IGLESIA Por una parroquia viva. De tú a tú

Nueva York. El desafío cristiano en el Bronx

Marco Bardazzi

Hace falta un mapa específico para orientarse entre todas las devociones marianas que se pueden encontrar al este del Bronx. Puertorriqueños, dominicanos, mejicanos y hondureños, llegados en sucesivas oleadas desde América central, han trasplantado a Nueva York las tradiciones de sus tierras de origen. «El resultado es que todos tienen una Virgen a la que adorar; le tienen una especial devoción y nuestra iglesia está abierta para acoger sus respectivas fiestas», explica el padre Carlos Acosta, desde mediados del año pasado párroco de St. Luke, una iglesia en el corazón de este enclave multiétnico.
Ser pastor de una comunidad es un desafío y, al mismo tiempo, un acicate para un sacerdote uruguayo que llegó a Nueva York en los años 70, haciendo una parada de diez años en Argentina antes de trasladarse a EEUU, y que conoce bien la riqueza espiritual de las distintas tradiciones católicas hispánicas.

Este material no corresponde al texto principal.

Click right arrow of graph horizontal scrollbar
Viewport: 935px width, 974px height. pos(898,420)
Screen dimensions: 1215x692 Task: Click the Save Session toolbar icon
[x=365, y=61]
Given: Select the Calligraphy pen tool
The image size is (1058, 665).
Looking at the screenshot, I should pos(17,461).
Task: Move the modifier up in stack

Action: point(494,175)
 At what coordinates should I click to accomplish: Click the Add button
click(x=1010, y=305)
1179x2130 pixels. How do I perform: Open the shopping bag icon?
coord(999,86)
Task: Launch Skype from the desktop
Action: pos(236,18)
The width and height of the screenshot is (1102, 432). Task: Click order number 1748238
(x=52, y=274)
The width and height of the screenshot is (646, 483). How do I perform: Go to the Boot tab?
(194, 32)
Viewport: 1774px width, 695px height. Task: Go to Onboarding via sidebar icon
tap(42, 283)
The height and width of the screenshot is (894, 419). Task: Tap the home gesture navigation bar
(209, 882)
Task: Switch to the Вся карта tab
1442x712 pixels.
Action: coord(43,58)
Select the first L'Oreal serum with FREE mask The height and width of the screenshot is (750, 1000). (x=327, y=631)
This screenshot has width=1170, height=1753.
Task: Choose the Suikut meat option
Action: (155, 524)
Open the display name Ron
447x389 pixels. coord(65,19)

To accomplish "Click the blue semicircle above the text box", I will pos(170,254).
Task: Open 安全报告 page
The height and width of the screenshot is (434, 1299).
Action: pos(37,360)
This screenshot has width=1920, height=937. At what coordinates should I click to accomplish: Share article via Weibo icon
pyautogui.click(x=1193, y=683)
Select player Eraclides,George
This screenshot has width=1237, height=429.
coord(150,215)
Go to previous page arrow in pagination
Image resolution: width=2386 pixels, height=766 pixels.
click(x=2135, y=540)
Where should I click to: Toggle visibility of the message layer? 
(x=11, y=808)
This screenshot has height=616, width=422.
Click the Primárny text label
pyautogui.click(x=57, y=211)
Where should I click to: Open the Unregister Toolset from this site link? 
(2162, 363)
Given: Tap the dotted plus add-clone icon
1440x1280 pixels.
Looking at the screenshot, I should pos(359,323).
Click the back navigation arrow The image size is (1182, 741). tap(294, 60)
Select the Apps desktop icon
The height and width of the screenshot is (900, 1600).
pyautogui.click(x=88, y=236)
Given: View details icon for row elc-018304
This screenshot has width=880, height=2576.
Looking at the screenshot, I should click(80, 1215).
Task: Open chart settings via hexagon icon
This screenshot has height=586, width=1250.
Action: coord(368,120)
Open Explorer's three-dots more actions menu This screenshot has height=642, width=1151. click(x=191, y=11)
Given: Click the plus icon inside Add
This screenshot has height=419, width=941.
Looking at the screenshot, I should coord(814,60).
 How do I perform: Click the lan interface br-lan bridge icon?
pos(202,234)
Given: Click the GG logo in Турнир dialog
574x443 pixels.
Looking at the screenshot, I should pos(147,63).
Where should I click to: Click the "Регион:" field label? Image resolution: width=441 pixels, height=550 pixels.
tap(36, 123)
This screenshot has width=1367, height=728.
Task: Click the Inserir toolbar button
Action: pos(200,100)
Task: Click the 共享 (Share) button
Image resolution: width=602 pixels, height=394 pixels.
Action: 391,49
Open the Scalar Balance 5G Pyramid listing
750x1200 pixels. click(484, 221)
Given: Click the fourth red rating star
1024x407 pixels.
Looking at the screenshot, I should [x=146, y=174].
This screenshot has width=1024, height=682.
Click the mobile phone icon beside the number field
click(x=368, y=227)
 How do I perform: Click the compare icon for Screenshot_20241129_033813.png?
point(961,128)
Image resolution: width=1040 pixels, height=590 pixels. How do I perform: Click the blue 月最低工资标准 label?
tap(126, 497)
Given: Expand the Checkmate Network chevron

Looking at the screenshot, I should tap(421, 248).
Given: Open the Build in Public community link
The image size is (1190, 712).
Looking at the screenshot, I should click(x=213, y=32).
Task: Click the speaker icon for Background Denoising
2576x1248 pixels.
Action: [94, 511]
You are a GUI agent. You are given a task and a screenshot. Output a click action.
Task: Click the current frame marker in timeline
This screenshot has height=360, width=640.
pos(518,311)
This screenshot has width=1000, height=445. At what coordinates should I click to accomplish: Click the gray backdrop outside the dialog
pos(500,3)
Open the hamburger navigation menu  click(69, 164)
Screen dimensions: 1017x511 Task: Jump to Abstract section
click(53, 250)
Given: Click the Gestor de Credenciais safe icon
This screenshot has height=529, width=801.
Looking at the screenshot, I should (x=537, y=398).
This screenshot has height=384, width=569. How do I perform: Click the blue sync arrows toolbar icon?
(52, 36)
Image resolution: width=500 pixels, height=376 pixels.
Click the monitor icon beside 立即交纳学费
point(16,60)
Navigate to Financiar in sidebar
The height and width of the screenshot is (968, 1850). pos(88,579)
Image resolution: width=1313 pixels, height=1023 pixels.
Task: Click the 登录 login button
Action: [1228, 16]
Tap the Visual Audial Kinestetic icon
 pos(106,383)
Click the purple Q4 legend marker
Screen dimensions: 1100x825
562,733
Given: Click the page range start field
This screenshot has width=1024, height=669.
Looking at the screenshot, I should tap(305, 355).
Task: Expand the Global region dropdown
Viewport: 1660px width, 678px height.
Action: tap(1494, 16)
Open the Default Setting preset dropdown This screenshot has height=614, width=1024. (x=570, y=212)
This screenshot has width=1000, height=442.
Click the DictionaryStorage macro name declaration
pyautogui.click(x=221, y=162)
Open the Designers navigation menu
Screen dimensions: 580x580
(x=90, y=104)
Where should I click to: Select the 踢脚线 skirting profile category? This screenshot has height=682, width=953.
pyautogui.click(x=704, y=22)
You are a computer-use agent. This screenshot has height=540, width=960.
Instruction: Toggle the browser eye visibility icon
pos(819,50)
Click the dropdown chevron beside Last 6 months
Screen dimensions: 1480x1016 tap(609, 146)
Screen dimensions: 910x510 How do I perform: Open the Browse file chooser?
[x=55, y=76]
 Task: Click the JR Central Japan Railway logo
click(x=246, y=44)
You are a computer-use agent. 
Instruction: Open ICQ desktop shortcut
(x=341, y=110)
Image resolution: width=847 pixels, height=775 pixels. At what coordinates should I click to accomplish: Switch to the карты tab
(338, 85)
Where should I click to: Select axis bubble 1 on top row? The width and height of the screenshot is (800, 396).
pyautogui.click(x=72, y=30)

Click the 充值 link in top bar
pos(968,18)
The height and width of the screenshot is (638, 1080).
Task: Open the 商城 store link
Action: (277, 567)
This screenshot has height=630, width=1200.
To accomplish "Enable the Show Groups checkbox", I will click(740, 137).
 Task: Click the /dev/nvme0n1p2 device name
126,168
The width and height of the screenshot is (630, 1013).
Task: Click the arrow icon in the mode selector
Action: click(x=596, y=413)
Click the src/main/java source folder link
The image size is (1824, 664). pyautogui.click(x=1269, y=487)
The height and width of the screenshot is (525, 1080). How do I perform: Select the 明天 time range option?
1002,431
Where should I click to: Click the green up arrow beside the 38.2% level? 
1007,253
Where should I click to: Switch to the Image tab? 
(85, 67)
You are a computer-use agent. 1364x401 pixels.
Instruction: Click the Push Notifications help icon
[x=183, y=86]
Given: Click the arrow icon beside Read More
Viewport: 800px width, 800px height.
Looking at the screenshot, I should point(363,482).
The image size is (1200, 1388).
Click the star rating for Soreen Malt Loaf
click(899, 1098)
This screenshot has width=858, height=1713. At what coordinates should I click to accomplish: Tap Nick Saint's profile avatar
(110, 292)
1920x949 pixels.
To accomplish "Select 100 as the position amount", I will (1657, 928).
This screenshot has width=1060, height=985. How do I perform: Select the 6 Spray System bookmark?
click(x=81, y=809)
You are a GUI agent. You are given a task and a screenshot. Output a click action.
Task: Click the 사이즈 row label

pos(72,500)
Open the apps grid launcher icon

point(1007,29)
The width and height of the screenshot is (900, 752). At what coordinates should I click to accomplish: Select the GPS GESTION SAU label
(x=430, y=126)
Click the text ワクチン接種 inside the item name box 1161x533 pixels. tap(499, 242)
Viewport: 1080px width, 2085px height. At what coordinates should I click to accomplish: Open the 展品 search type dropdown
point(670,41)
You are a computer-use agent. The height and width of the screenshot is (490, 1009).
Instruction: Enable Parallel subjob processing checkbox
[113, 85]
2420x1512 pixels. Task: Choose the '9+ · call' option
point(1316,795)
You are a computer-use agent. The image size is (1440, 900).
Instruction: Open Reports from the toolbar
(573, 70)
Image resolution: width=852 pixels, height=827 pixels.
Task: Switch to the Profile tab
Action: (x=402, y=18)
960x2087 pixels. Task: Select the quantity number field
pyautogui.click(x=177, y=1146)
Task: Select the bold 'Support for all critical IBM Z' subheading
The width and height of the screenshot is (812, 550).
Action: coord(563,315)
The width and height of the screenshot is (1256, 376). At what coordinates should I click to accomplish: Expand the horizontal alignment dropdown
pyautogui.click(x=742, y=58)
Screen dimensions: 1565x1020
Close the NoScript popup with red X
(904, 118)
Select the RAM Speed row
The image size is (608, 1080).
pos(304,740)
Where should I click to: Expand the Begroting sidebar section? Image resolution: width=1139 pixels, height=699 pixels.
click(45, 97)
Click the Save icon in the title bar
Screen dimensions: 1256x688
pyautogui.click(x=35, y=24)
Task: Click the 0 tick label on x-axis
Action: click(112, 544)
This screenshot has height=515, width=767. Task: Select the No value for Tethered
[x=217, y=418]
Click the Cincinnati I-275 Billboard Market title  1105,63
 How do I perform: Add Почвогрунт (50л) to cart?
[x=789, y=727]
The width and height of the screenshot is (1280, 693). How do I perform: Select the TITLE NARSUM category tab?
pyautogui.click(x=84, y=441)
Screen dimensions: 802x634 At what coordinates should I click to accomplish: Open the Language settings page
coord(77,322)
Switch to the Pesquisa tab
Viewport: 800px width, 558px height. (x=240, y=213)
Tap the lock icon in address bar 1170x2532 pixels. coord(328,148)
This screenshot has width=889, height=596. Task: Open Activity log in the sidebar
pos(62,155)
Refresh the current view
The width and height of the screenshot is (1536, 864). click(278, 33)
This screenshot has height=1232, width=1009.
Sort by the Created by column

Anteriormente, el padre Acosta había sido párroco en Manhattan, en un ambiente muy distinto. «Aquí, en el Bronx, la gente está más ligada a la actividad de la Iglesia. El domingo viene mucha gente a misa, entre ellos hay una unidad mayor de la que había en Manhattan». El problema es que el pueblo del Bronx está formado por personas que trabajan en puestos muy humildes, con ritmos y horarios a menudo demoledores. «Por ello voy a visitarles a sus casas, voy a verles si trabajan hasta tarde, intento rotar entre mis feligreses al menos un par de veces por semana. Leo con ellos el Evangelio y procuro que Cristo sea una presencia familiar; pero sobre todo, estoy con ellos con don Giussani en el corazón».
El padre Acosta conoció el movimiento hace tres años, a través de monseñor Lorenzo Albacete. Desde entonces participa en la Escuela de comunidad y en la amistad con un grupo de sacerdotes neoyorquinos de habla hispana. «La Escuela de comunidad me ayuda a comprender la Iglesia y me ofrece una nueva visión de ella. Supone un nuevo encuentro con Cristo y me ayuda a vivir mi responsabilidad en la parroquia». «La Escuela de comunidad –añade– me ayuda a comprender mejor mi vocación de sacerdote y cómo debe ser la relación con mis feligreses».
El domingo por la tarde, el padre Carlos lleva una Escuela de comunidad en la iglesia de St. Luke, una parroquia que se levanta en una zona enormemente poblada del Bronx, encrucijada de gigantescas autopistas elevadas que cada día soportan la invasión de cientos de miles de coches que van y vienen, llegando o abandonando Manhattan. «Por ahora somos ocho en la Escuela de comunidad –dice el padre Carlos– y los que vienen no son de mi parroquia, son amigos que llegan de otras partes de la ciudad. No veo la hora de poder invitar a alguno de mis feligreses, aunque la Escuela de comunidad sea en español, porque la gente lo prefiere».
Uno de los mayores desafíos en su vida de párroco es ayudar a sus fieles a comprender la importancia de la familia «como lugar donde el amor, la ayuda y el compartir la vida del otro permiten vivir a Jesús». Es una tarea delicada y decisiva, sobre todo frente a las nuevas generaciones de inmigrantes, que no siempre tienen una concepción de la familia tan clara como la de sus padres. «Para mí es particularmente importante –cuenta– ayudar a los mejicanos, los más religiosos, a comunicar la fe a sus hijos, a mantener vivas su cultura y sus tradiciones, las raíces de la fe que profesan».